Toca visitar a Van der Weyden, ‘El descendimiento’. ¿Por qué? Porque sí: el arte no necesita explicación. Al principio, una guía explica los detalles de la composición, los colores, la transparencia aérea de las lágrimas de María. Después pastorea a su grupo a otra parte, y nos quedamos casi a solas. Pasan diez minutos hasta que llega alguien de seguridad. Da tiempo hasta de pensar en Zbigniew Herbert (fue mucho tiempo), en aquello que escribió sobre Rubens, Van Dyck y compañía. «No podemos sino envidiarlos. (...) Su profesión era universalmente reconocida, y tan evidente como la profesión de carnicero, de sastre o de panadero. A nadie le venía a la mente la pregunta de por qué existe el arte, puesto que un mundo sin cuadros habría sido sencillamente inconcebible».
Lo pop es el peligro
El fin de camino es en el Reina Sofía. La entrada son trece euros por persona; el tubo sigue con su pase VIP. Hay que pasar un arco de detección de metales, también hay que pasar la mochila por el escáner, pero no hay que quitarse el abrigo. Los que manejan el acceso son de Ilunion, no Prosegur, porque cada museo gestiona sus asuntos.

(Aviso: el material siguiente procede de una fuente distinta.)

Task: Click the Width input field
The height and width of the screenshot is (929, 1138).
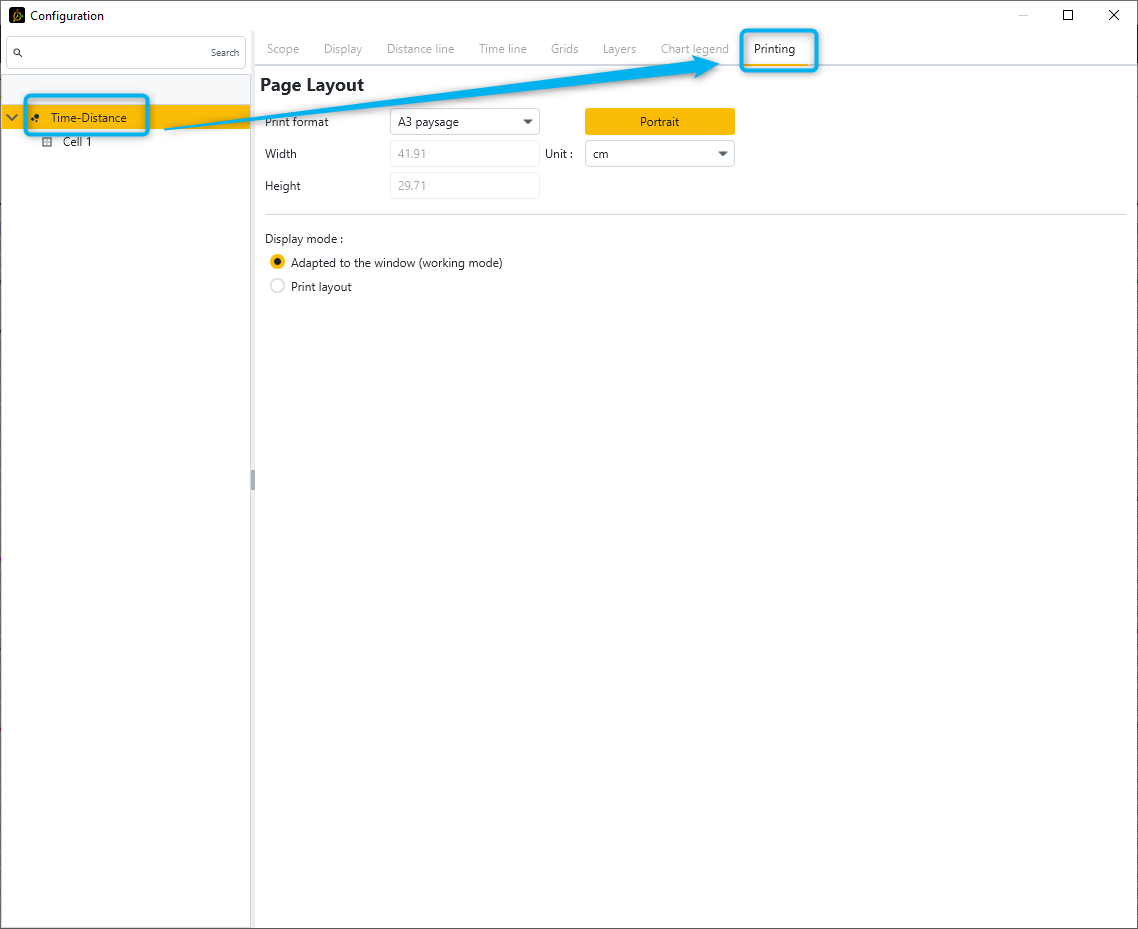Action: pos(464,154)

Nos apresuramos a ver el ‘Guernica’, en la sala 205, la única en la que no se pueden hacer fotos a no ser que seas un Rolling Stone. ¿Por qué? «Para garantizar la calidad de la visita y evitar molestias a los demás visitantes», como reza el cartel.

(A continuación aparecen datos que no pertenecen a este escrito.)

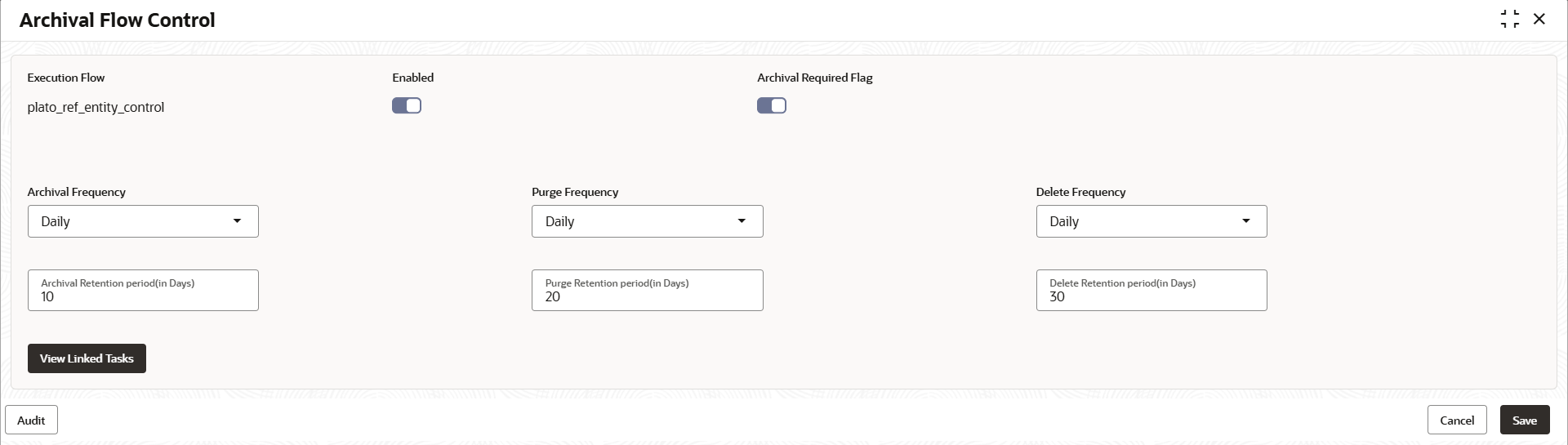This screenshot has height=445, width=1568.
Task: Toggle the Archival Required Flag switch
Action: [x=772, y=105]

Hay dos vigilantes custodiando la obra, uno en cada extremo, muy serios. Un cordón marca la distancia de seguridad para disfrutar de Picasso: dos metros (hemos vuelto a la pandemia). Con eso, suponemos, es imposible que alguien pueda descolgarlo y llevárselo al norte. O peor: al Prado. Y no hemos dicho nada de los policías de paisano que sabemos que rondan por la planta… El tubo se queda sin cubismo.

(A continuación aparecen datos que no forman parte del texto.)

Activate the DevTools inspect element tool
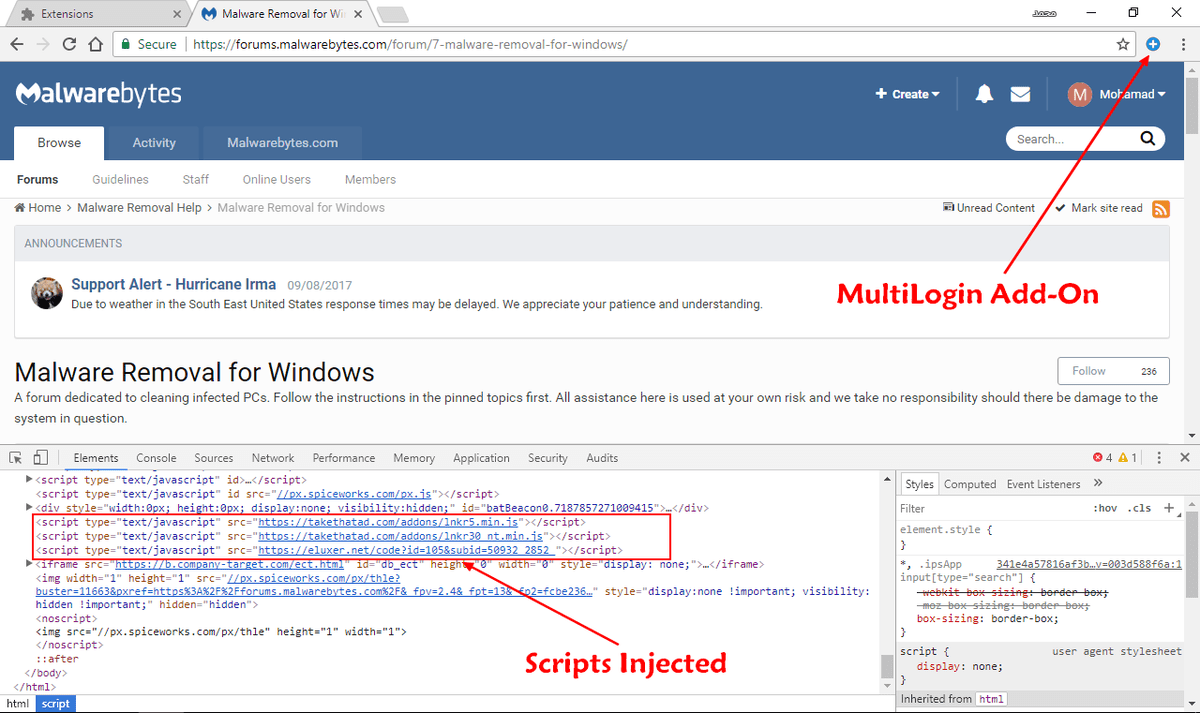Screen dimensions: 1200x713 pyautogui.click(x=16, y=458)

Ahí donde hay una obra célebre hay unos ojos atentos y celosos, que de paso ratifican el canon pop: lo pop es lo que corre peligro... En un tiempo de pantallas y metaversos, de no-cosas, los activistas climáticos han venido a confirmar a Walter Benjamin: la obra de arte, que es única e inimitable, tiene un aura magnética, una gravedad mayor que cualquier copia. Por eso atacan un Vermeer y no un cartel publicitario. Y por eso la gente se indigna tanto.
En fin, cuando Mariano de Cavia tuvo que explicar por qué se había inventado un incendio en el Museo del Prado en la segunda página del periódico, escribió: «Hemos inventado una catástrofe… para evitarla». Nosotros hemos hecho una estupidez... para evitar otra.